Lighting the Way to a Fast, Low-power Optical Transistor

COLLEGE PARK, Md. — There has been enormous progress in recent years toward the ability to use light beams instead of, or together with, electrons in computers. Now, researchers at the Joint Quantum Institute (JQI) — a University of Maryland-based collaboration between UMD and the National Institutes of Standards and Technology — have developed a light-based switch that is a major advance toward the creation of an optical equivalent of the transistor, the centerpiece of most electronic gear.
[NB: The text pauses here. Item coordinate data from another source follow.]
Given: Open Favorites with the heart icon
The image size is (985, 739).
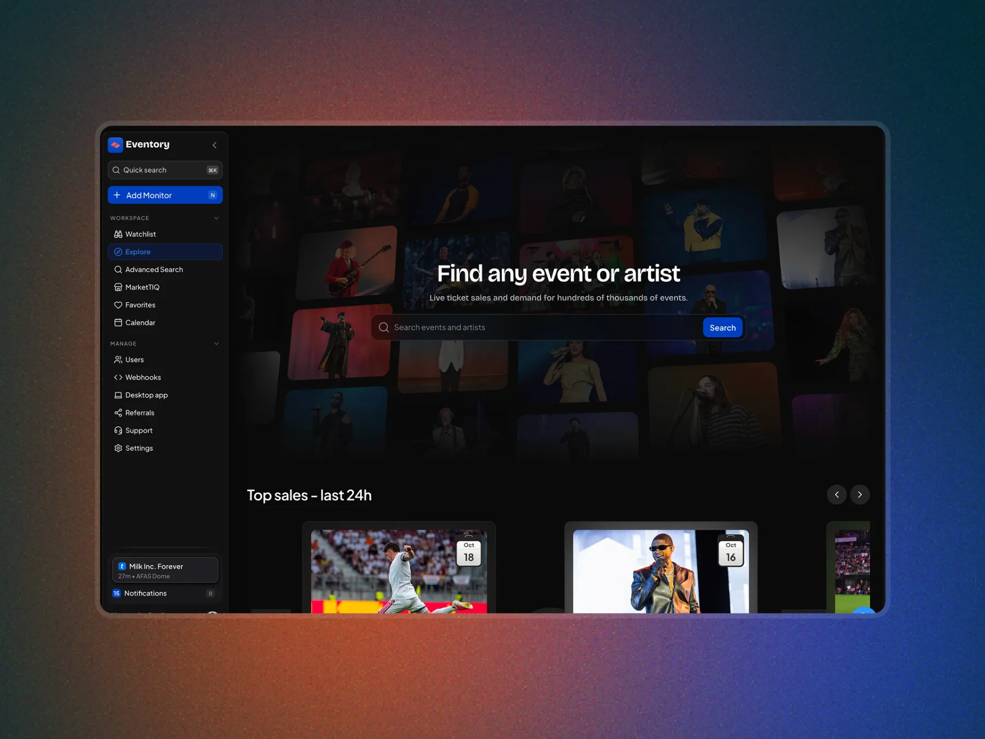Looking at the screenshot, I should tap(118, 305).
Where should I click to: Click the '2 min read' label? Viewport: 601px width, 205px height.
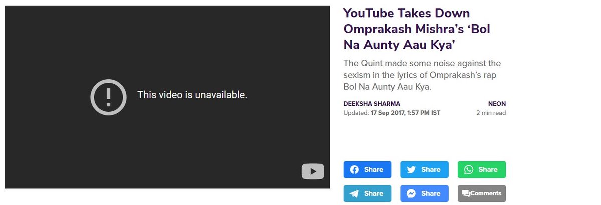click(x=491, y=113)
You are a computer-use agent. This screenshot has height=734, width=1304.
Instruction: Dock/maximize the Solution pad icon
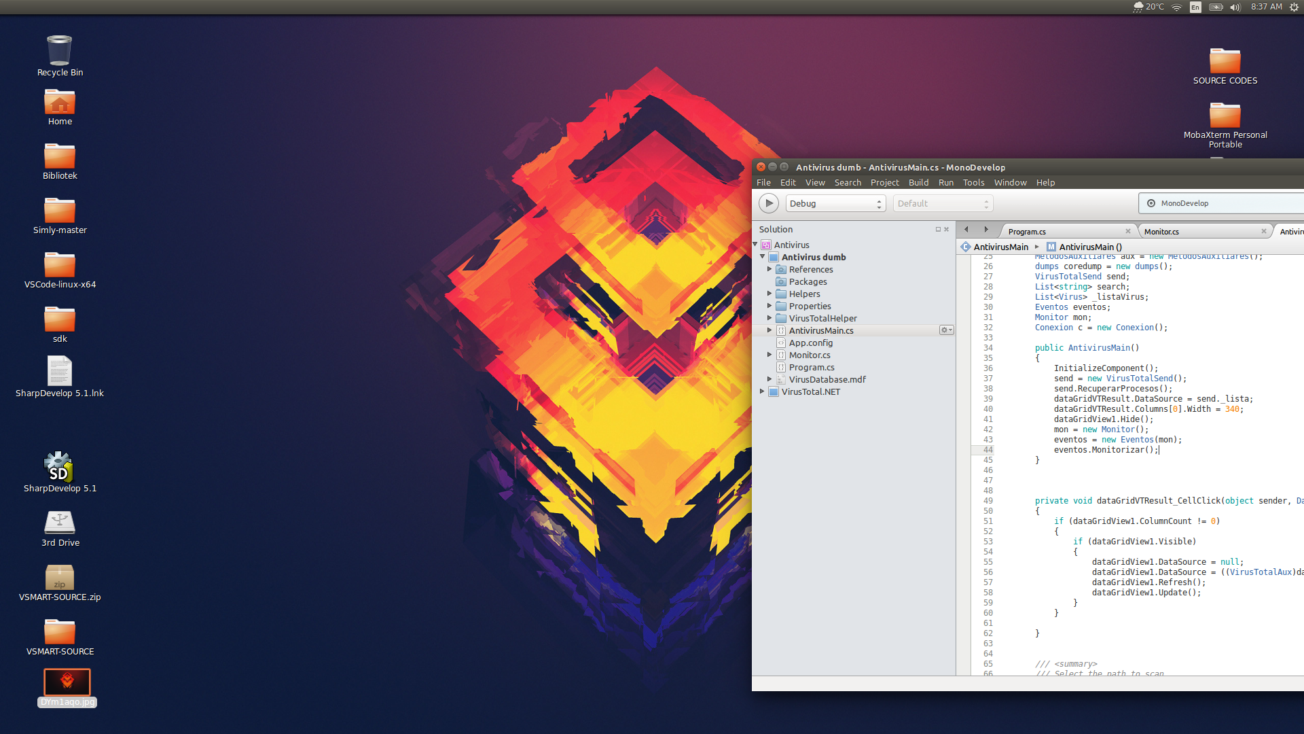(x=938, y=230)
UMD and JQI scientist Ranojoy Bose, says their new optical switch is not quite an optical transistor yet, but that their new results — which will be published in an upcoming issue of the journal Physical Review Letters
— represent a great start toward creating a usable ultrafast, low-energy on-chip signal router. “Our paper shows that switching can be achieved physically by using only 6 photons of energy, which is completely unprecedented. This is the achievement of fundamental physical milestonessub-100-aJ switching and switching near the single photon level,” Bose says

Why, aren’t electrons good enough? Well, nothing travels faster than light, and in the effort to speed up the processing and transmission of information, the combined use of light parcels (photons) along with electricity parcels (electrons) is desirable for developing a workable opto-electronic approach.

Setup of a waveguide made from a photonic crystal. Image credit: Ranojoy Bose

Information Gateways

The transistor is a solid-state component in which a gate signal is applied to a nearby tiny conducting pathway, thus switching on and off the passage of an information signal. The analogous process in photonics would be a solid-state component which acts as a gate, enabling or disabling the passage of light through a nearby waveguide, or as a router, for switching beams in different directions.

The JQI researchers — led by UMD’s Edo Waks, an assistant professor of electrical and computer engineering and JOI fellow — created their all-optical switch using a quantum dot (the equivalent of a gate) placed inside a resonant cavity. The dot, consisting of a nm-sized sandwich of the elements indium and arsenic, is so tiny that electrons moving inside can emit light at only discrete wavelengths, as if the dot were an atom. The quantum dot sits inside a photonic crystal, a material that has been bored with many tiny holes. The holes preclude the passage of light through the crystal except for a narrow wavelength range.

Actually, the dot sits inside a small hole-free arcade which acts like a resonant cavity. When light travels down the nearby waveguide some of it makes its way into the cavity, where it interacts with the quantum dot. And it is this interaction which can transform the waveguide’s transmission properties. Although 140 photons are needed in the waveguide to produce switching action, only about 6 photons actually are needed to bring about modulation of the QD, thus throwing the switch.

The switch in action. Image credit: Ranojoy Bose

Previous optical switches have been able to work only by using bulky nonlinear-crystals and high input power. The JQI switch, by contrast, achieves high-nonlinear interactions using a single quantum dot and very low power input. Switching required only 90 aJ of power, some five times less than the best previous reported device made at labs in Japan (***), which itself used 100 times less power than other all-optical switches. The Japanese switch, however, has the advantage of operating at room temperature, while the JQI switch requires a temperature of around 40 K.

So, why is this quantum-dot switch not the full equivalent of an “optical transistor”? “Our waveguide-dot setup can’t yet be used to modulate a beam of light using only a weak control pulse of light—what we would call a low-photon-number pulse,” says Bose.

But Bose says he expects an improvement (reduction) in the number of photons needed to switch the resonant cavity on and off.
Already, the JQI (*) switch can steer a beam of light from one direction to another in only 120 picoseconds (120 trillionths of a second), requiring very little power, only about 90 attojoules (90 x 10-18 joules). At the wavelength used, in the near infrared (921 nm), this amounts to about 140 photons.

(*)The Joint Quantum Institute is operated jointly by the National Institute of Standards and Technology in Gaithersburg, MD and the University of Maryland in College Park.

(**) “Low photon number optical switching with a single quantum dot coupled to a photonic crystal cavity,”
Deepak Sridharan, Ranojoy Bose, Hyochul Kim, Glenn S. Solomon, and Edo Waks. Physical Review Letters, in press.

(***) Nozaki et al., Nature Photonics, 2 May 2010.